**PROVIDED TEXT**
From my perspective, the entire healthcare industry is set up to treat any frontline worker without an MD after their name as completely expendable, nothing more than a row in a spreadsheet that can be optimized for middle management to hit next quarter's bonus targets.

You can meet all metrics management sets out for you, have amazing patient satisfaction scores, etc, and every 6 months some spreadsheet wielding online MBA graduate is going to show up to turn the screws and tell you you need to work harder for the same pay, and to just be happy you aren't getting laid off.

At some point in time, the workers realize the joke is on them and find another profession.

4 comments

This is totally anecdotal, so take it for what it's worth, but in addition to nurses leaving the profession I've seen quite a few doctors in my area leaving the profession as well. Relatively young men and women retiring the profession completely post pandemic, though I haven't had an opportunity, nor would I, to ask them why they left the position. I have no idea if it has anything to do with the pandemic or the administration or working with insurance =/

here are some "articles" on the subject:

https://www.bmj.com/content/373/bmj.n1594

https://www.beckersasc.com/benchmarking/22-of-physicians-con...

**TASKS TO CARRY OUT**
a – From the passage on healthcare workers, copy the words starting at "From my perspective, the" and ending at "getting laid off.".
b – Answer these questions using the passage on healthcare workers:
(i) How often, according to the passage, does a spreadsheet-wielding online MBA graduate show up?
(ii) Which frontline workers does the passage say the industry treats as completely expendable?
(iii) Besides nurses, who has the writer seen leaving the profession in their area?
c – The passage on healthcare workers names possible causes for doctors leaving the profession. List every one.

**THE DATA**

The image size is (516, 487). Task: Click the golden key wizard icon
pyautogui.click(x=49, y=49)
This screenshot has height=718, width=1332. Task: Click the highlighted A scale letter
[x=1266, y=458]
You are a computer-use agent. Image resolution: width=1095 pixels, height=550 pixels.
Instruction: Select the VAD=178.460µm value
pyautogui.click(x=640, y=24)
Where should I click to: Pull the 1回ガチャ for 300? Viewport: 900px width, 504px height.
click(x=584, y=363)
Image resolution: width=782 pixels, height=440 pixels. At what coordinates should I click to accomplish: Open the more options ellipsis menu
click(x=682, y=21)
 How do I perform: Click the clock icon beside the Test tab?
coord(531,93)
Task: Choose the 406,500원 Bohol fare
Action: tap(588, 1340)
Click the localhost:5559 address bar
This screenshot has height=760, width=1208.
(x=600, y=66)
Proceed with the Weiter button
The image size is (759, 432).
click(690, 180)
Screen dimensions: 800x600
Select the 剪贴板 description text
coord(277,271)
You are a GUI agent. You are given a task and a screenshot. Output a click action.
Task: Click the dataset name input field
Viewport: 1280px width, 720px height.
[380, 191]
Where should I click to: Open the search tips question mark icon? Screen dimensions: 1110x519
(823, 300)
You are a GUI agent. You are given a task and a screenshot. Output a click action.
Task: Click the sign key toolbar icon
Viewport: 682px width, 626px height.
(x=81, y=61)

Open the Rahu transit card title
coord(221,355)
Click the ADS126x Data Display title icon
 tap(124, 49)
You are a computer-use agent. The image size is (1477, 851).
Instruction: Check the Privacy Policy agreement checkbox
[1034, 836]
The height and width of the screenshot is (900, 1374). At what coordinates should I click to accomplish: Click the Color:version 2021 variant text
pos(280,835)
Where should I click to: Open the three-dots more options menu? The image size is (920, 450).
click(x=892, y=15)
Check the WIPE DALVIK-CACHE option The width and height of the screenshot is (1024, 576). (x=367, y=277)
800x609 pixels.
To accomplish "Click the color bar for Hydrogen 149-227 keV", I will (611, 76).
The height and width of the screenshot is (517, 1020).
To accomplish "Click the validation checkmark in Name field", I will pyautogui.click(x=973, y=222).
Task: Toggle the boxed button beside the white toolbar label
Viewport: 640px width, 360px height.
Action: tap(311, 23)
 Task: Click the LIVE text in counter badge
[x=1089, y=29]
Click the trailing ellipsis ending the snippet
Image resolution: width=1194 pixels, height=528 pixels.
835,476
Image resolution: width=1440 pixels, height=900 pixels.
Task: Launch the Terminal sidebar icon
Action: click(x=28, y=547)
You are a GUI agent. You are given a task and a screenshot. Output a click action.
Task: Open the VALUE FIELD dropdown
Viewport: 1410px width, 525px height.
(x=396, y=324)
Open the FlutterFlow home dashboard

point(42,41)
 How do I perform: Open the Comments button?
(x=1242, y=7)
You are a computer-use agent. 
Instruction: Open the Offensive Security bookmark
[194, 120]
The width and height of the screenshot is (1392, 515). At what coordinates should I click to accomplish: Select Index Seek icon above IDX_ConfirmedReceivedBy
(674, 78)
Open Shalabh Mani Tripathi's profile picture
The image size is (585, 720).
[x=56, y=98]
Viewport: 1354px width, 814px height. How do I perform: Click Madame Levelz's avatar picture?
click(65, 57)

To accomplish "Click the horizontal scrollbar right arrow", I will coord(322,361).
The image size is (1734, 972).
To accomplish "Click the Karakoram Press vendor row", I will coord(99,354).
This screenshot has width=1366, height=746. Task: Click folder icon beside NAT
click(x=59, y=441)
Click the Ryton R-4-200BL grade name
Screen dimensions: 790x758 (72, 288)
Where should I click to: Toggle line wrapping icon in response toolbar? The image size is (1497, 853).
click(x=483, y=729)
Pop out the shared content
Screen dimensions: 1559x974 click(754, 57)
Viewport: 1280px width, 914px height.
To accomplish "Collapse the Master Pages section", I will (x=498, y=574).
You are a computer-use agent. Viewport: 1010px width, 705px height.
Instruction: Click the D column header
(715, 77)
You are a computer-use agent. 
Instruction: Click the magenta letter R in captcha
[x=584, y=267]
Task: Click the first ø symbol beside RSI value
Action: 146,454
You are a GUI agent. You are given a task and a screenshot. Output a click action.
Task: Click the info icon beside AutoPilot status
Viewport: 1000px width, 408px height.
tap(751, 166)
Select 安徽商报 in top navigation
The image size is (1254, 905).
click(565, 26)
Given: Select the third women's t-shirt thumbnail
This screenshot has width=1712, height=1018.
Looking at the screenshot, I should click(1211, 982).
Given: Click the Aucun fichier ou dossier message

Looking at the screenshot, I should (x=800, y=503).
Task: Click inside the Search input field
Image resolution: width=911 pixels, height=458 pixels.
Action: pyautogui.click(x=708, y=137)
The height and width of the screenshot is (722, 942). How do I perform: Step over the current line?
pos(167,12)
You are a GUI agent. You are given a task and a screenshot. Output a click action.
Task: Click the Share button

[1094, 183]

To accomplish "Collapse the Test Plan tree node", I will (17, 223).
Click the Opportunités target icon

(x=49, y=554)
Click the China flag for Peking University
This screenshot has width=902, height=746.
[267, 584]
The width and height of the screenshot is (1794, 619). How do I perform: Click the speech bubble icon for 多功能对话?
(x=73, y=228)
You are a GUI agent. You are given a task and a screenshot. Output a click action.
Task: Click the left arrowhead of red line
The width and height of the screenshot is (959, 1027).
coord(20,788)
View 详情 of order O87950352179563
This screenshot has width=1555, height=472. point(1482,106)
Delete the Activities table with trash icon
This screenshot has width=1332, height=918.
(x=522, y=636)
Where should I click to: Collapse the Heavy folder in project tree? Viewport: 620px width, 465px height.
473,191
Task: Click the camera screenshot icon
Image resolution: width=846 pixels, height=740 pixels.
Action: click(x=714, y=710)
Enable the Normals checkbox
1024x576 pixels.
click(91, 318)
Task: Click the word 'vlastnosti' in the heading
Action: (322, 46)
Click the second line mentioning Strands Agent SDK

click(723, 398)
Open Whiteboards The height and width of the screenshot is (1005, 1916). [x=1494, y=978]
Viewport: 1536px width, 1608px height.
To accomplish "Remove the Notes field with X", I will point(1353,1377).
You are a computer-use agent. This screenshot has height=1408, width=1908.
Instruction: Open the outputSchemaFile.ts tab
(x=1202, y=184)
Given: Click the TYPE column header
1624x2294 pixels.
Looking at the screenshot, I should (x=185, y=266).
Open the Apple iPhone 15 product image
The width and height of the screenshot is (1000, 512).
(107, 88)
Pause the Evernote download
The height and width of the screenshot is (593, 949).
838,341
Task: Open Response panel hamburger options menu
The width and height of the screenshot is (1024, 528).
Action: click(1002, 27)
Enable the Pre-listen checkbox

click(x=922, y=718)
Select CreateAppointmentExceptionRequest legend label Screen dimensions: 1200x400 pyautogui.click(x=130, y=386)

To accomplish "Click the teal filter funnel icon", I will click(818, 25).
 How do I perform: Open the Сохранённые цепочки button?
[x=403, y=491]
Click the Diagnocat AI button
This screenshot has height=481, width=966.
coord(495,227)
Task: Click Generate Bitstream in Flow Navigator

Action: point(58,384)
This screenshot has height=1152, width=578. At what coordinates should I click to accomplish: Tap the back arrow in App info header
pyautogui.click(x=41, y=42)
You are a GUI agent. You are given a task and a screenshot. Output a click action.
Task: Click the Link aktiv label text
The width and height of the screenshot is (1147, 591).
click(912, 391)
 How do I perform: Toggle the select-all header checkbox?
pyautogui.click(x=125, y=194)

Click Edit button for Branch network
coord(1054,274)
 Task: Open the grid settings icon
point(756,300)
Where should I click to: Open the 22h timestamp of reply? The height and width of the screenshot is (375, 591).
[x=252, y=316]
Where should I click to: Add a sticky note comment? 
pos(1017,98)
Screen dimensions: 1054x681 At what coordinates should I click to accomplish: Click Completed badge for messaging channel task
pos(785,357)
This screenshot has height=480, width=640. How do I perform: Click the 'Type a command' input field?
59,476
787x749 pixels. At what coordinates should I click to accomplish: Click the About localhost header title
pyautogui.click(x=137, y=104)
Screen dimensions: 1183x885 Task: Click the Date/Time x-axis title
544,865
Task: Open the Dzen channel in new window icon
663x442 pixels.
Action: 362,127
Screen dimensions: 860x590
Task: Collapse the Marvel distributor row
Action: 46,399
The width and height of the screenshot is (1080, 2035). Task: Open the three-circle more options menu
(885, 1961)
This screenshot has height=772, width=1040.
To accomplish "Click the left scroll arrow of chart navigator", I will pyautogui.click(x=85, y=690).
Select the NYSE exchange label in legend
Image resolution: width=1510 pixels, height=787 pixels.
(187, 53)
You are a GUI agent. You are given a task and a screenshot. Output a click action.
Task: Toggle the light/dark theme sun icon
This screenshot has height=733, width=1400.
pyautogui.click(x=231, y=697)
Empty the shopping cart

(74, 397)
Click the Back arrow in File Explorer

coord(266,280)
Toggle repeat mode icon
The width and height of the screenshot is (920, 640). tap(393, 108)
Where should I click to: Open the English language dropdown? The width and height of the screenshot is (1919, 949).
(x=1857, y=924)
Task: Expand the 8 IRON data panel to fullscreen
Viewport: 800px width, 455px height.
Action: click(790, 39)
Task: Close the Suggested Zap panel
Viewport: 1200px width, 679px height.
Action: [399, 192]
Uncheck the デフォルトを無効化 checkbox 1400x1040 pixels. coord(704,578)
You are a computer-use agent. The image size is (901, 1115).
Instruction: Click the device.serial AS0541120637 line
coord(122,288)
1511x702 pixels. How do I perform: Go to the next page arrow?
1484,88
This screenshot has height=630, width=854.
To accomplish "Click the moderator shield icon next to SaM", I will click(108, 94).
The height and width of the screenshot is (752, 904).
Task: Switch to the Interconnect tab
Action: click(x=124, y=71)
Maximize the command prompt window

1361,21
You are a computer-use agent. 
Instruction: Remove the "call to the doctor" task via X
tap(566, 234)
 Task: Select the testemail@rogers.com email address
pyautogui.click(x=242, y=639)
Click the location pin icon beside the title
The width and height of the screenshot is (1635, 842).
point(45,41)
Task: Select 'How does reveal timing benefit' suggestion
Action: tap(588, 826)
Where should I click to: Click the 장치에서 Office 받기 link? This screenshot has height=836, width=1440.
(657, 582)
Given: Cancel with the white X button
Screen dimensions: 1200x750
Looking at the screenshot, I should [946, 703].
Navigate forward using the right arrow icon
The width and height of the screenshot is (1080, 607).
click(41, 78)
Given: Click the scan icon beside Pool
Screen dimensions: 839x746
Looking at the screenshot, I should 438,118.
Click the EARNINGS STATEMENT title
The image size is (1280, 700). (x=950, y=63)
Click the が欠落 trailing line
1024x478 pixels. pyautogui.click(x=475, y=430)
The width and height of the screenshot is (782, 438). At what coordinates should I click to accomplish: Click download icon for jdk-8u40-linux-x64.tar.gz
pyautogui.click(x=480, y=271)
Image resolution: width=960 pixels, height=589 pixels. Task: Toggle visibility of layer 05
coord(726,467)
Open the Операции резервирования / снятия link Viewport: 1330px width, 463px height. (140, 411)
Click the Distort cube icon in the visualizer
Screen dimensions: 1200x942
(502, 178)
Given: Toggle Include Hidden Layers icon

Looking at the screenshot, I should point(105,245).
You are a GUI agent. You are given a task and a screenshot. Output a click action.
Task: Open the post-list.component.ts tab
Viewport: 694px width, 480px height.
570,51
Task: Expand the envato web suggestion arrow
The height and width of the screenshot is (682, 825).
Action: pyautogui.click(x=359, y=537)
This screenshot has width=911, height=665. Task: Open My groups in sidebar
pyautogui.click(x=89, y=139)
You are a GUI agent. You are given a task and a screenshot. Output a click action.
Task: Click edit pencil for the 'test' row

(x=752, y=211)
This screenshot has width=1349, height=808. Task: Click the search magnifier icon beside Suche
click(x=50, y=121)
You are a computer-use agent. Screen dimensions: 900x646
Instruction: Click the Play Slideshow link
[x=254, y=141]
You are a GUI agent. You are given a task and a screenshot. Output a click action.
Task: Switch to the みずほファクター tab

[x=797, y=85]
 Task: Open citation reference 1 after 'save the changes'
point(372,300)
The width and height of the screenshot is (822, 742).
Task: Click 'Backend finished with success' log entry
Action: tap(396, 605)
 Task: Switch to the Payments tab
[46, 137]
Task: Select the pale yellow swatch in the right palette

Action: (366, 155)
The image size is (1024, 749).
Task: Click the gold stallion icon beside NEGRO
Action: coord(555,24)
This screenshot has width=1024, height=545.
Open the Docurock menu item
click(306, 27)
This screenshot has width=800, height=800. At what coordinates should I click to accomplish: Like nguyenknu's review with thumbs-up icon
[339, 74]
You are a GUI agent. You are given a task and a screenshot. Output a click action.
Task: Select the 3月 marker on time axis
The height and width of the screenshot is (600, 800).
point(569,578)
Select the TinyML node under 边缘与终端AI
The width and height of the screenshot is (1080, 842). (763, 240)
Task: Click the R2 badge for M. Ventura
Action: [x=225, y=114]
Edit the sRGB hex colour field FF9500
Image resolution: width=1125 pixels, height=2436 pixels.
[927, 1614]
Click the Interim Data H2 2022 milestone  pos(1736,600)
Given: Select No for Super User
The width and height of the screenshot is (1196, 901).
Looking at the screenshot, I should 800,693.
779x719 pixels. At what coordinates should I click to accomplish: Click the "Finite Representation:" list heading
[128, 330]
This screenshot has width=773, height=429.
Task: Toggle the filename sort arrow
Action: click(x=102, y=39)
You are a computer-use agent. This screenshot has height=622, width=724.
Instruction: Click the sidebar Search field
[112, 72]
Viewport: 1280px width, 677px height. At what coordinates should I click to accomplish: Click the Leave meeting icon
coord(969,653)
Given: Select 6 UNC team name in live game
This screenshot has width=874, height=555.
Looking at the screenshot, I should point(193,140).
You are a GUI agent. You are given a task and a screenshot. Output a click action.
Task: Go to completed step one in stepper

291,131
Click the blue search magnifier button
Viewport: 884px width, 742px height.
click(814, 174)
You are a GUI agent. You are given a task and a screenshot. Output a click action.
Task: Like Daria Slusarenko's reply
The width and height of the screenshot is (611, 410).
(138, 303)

**RESPONSES TO THE EXERCISE**
a –
From my perspective, the entire healthcare industry is set up to treat any frontline worker without an MD after their name as completely expendable, nothing more than a row in a spreadsheet that can be optimized for middle management to hit next quarter's bonus targets.

You can meet all metrics management sets out for you, have amazing patient satisfaction scores, etc, and every 6 months some spreadsheet wielding online MBA graduate is going to show up to turn the screws and tell you you need to work harder for the same pay, and to just be happy you aren't getting laid off.

b –
(i) Every 6 months.
(ii) Any frontline worker without an MD after their name.
(iii) Quite a few doctors, relatively young men and women.

c –
- The pandemic
- The administration
- Working with insurance